Saved data entries:
+ + + + + + +

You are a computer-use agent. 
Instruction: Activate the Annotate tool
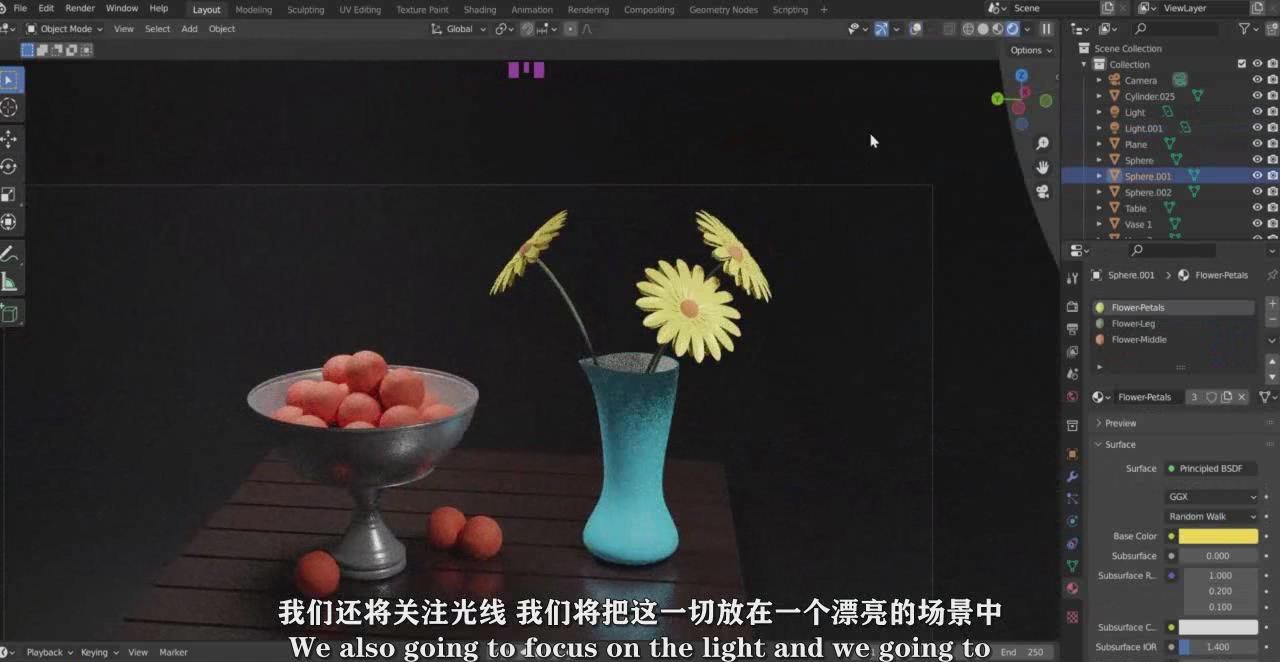[x=9, y=254]
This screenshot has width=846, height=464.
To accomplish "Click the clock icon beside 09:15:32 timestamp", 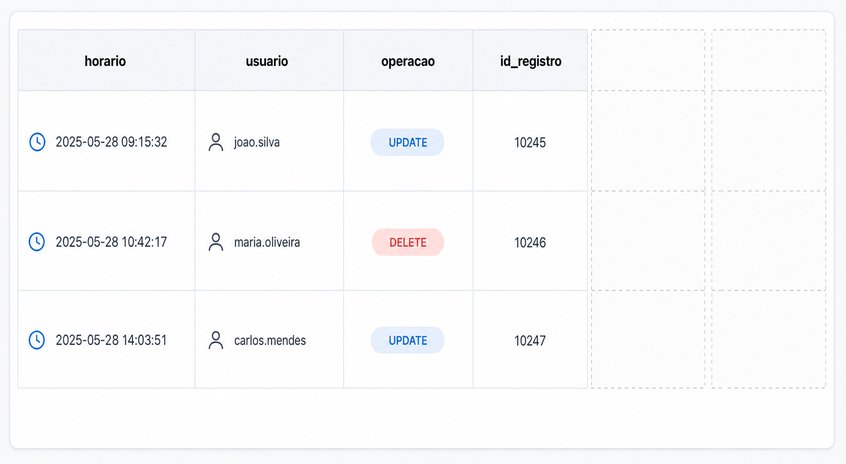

+ + + + + + +

## [Exercise instructions]
For this task, give again exactly the lines from the line with "This screenshot has width=846, height=464." through the end of the entries, including both ends, and omit the pictures.

## [Task output]
This screenshot has width=846, height=464.
To accomplish "Click the clock icon beside 09:15:32 timestamp", 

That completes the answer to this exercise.